シドニーのマンション(Unit)の家賃は、昨年比で5.3%上昇しました。
メルボルン、ブリズベン、アデレードでも上昇していますが、やや力強さに欠ける結果となっています。
Source: Financial Review
需要に比べて、新規供給が追い付いていないシドニーでの上昇が目立ちます。
一方で、パース、キャンベラでは家賃下落が顕著です。パースでは資源ブーム一段落の調整が進んでいるようです。キャンベラ(政治都市)は国家公務員削減によるマーケット縮小の影響が出ています。
なお、表中の家賃額は週家賃ですので、月家賃に直すと、シドニーの平均的なマンションで2,140ドル(21万円)程度となります。ブリズベンのマンションで、月15万円といったところです。
こちらには、学生寮を除いて、いわゆるワンルーム・マンションはほとんどありませんので、日本に比べて家賃の平均額は高めに算出されます。若い独身者は、たいてい友人や同年代の親類と一緒に2LDKを借りて、家賃を折半しています。
シドニーの住宅価格は、ここ一年で戸建てが15%、マンションが12%程度上昇していますが、家賃もそこまでの勢いではないものの、価格の上昇に追いつく様子を見せています。
なお、シドニー全域での空室率(住宅系)は、約1.7%です。東京駅前、丸の内のオフィスビルよりも空室率が低いです。
建築規制が厳しく、都市中心部の限られた地区を除いて、東京のように敷地いっぱいに高層マンションを建てられません。
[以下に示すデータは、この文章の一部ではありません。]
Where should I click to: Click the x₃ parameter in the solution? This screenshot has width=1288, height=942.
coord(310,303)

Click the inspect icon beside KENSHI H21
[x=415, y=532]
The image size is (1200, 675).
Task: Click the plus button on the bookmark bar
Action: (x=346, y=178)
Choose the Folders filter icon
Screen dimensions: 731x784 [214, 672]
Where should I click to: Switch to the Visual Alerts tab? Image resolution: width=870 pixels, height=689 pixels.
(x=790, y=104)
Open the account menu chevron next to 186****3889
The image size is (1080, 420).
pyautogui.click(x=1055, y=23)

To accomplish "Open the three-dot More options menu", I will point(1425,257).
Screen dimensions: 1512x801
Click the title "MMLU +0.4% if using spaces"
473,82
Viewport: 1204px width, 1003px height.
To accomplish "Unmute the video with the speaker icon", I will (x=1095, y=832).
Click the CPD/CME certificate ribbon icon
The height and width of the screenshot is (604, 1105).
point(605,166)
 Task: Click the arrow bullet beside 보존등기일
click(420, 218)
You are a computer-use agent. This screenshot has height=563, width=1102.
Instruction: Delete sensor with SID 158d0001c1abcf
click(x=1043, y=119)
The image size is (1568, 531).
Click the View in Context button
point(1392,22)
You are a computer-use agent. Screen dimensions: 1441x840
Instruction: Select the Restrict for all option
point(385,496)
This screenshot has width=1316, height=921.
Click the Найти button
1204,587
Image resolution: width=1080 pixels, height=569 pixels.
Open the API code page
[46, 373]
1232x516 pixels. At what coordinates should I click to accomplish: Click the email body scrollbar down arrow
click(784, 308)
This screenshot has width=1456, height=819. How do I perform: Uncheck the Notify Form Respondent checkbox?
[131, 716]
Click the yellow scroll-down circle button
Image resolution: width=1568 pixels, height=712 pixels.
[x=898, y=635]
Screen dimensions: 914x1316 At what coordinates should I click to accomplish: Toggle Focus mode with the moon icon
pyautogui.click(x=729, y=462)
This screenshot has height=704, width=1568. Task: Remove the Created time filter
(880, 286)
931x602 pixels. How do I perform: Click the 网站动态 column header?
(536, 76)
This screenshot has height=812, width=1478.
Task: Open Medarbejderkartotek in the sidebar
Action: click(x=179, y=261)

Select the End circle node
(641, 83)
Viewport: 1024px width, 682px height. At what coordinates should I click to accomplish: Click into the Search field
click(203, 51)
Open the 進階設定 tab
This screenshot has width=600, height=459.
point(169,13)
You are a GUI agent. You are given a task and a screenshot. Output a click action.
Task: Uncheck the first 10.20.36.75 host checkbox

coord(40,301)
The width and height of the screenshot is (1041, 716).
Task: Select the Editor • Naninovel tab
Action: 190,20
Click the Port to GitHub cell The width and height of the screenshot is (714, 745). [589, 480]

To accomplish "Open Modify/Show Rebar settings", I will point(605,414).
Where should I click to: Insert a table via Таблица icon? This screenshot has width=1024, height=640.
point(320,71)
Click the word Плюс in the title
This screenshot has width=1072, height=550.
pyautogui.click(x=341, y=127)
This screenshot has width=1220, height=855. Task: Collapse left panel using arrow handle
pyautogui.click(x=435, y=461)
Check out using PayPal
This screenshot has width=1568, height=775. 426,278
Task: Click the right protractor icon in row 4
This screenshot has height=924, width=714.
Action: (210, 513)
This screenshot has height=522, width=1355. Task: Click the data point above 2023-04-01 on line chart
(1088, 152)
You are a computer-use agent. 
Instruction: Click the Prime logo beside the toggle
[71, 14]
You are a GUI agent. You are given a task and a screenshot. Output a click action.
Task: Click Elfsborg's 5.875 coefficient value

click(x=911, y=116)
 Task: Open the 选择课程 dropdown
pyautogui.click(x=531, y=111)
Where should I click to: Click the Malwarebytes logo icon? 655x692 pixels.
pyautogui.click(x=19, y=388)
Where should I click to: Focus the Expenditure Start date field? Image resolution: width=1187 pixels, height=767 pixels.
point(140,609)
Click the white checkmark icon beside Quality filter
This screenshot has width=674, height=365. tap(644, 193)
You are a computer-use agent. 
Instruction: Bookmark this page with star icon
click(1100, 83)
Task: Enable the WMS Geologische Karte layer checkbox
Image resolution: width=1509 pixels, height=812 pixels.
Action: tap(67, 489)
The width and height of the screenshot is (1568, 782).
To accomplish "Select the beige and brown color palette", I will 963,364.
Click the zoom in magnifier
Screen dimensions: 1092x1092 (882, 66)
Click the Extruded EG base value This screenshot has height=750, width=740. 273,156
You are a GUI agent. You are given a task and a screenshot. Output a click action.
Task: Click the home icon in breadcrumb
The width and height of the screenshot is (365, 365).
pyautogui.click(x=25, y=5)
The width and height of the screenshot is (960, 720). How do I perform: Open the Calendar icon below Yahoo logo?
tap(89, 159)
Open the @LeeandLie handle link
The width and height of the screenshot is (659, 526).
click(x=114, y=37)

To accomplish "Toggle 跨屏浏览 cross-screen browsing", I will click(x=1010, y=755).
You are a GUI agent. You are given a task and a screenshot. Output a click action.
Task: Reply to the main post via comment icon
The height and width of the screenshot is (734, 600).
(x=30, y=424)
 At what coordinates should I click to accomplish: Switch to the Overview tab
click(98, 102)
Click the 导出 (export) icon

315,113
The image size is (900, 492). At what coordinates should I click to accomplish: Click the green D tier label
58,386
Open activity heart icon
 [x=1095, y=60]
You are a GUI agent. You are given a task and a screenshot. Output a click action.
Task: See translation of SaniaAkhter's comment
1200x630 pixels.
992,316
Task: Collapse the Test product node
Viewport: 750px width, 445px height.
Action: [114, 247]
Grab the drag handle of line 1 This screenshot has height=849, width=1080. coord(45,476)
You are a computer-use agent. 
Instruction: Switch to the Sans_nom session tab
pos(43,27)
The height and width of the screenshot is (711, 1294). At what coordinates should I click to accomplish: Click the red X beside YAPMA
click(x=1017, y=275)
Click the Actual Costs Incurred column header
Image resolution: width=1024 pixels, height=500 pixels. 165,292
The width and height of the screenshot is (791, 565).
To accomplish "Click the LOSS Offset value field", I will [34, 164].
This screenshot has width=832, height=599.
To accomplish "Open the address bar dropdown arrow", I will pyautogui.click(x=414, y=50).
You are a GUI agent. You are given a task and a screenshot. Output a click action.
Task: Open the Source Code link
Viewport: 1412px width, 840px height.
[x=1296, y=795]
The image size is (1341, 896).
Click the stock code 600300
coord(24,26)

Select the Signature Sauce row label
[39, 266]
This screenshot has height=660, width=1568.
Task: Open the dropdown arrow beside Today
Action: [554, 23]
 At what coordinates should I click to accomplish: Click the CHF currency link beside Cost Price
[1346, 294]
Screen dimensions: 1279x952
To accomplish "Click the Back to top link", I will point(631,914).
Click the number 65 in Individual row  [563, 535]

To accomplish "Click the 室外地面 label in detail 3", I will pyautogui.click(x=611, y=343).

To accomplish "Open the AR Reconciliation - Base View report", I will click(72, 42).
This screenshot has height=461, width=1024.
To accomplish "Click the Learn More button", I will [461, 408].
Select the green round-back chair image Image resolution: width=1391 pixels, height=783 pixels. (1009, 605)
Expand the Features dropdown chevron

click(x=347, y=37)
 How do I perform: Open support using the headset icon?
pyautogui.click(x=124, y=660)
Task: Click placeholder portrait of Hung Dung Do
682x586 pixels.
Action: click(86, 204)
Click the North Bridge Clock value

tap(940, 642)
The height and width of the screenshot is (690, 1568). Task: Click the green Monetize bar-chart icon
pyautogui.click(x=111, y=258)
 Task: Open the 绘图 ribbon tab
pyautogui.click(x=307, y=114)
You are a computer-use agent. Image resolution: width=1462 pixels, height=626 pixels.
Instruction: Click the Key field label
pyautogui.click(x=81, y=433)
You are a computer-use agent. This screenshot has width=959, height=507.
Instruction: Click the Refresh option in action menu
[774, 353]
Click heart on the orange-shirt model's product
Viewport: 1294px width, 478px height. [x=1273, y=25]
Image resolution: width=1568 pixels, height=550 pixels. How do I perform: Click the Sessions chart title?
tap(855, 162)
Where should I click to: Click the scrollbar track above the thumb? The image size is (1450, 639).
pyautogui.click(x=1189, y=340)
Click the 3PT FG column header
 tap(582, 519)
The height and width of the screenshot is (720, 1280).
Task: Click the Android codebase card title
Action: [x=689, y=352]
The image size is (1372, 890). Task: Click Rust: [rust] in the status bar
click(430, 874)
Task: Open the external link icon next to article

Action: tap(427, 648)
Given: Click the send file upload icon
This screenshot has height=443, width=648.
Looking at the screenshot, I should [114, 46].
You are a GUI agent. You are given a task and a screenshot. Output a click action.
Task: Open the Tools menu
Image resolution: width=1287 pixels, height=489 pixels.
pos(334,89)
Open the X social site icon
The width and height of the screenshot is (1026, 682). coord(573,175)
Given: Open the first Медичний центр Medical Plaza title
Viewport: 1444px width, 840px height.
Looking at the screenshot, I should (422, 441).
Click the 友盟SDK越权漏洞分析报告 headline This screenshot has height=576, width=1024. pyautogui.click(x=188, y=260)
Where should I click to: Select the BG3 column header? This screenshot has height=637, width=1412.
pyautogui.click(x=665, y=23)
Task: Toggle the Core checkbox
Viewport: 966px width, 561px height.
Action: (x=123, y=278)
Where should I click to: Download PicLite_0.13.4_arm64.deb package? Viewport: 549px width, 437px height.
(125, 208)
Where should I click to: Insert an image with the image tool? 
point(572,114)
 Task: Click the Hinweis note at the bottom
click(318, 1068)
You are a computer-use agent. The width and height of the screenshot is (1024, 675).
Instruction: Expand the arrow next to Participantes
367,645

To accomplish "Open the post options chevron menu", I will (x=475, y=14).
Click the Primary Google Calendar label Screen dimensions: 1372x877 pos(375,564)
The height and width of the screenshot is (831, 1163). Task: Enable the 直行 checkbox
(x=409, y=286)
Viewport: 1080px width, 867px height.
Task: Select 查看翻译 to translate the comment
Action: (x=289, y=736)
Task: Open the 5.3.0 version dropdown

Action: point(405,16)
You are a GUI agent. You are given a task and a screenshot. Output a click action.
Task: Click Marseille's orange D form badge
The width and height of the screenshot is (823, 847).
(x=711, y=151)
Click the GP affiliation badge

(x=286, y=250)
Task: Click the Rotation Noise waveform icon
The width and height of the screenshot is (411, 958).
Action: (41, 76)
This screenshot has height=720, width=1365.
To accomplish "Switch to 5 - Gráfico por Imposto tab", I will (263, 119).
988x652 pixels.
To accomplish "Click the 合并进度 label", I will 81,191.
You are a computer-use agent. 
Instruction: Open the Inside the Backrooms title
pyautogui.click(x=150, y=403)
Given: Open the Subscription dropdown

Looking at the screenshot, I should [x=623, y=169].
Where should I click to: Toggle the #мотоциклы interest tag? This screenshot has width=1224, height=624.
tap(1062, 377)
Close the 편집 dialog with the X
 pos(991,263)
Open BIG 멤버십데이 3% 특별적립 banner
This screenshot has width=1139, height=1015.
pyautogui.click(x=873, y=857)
人口の伸びに比して住宅供給が不足している状況が続いています。
空室率が低いことに加えて、キャピタルゲインも見込めることから、表面利回り(Gross
rental yields)は5%程度となっているのがオーストラリア不動産市場の特徴です。
東京でも、近年は表面利回りが低下傾向ですが、それでもまだ8~9%程度(中古ワンルーム)は期待できるでしょう。
ただし、表面利回り5%というのはあくまで平均的な物件であって、高いキャピタルゲインが期待される一等地の戸建ては2.5%、マンションは4%くらいです。
オーストラリアの不動産投資(住宅系)は、基本的にキャピタルゲイン狙いが中心です。家賃収入は、住宅ローンの返済に充てるだけの感覚です。
もっとも、物価の上昇、人口の拡大に伴い、通常は家賃も上昇していきますので、5年、10年も経てば、入ってくる家賃の額もずいぶん増えているということになります。
目下のところ、オーストラリア投資家の目は、出遅れ銘柄のブリズベンに向かっています。徐々に価格も上向いているようですが、まだブームというほどではありません。
なお、今回の全国的な不動産価格上昇サイクルは概ね2015年中までで、2016年からは価格調整が始まるというのが現地専門家のコンセンサスでした。
これは、2015年中に中央銀行が利上げ(金融引締め)に動くことを織り込んでの予想です。(だだし、各都市の経済状況によって、ピーク時期は前後します)
先日政府が発表した雇用統計によると、失業率の回復が思わしくなかったことから、さらなる利下げ観測も浮上しています。
さらなる利下げに踏み切った場合、または利上げ時期が後ろにずれた場合は、価格の上昇サイクルが従来予想より長く続くかもしれません。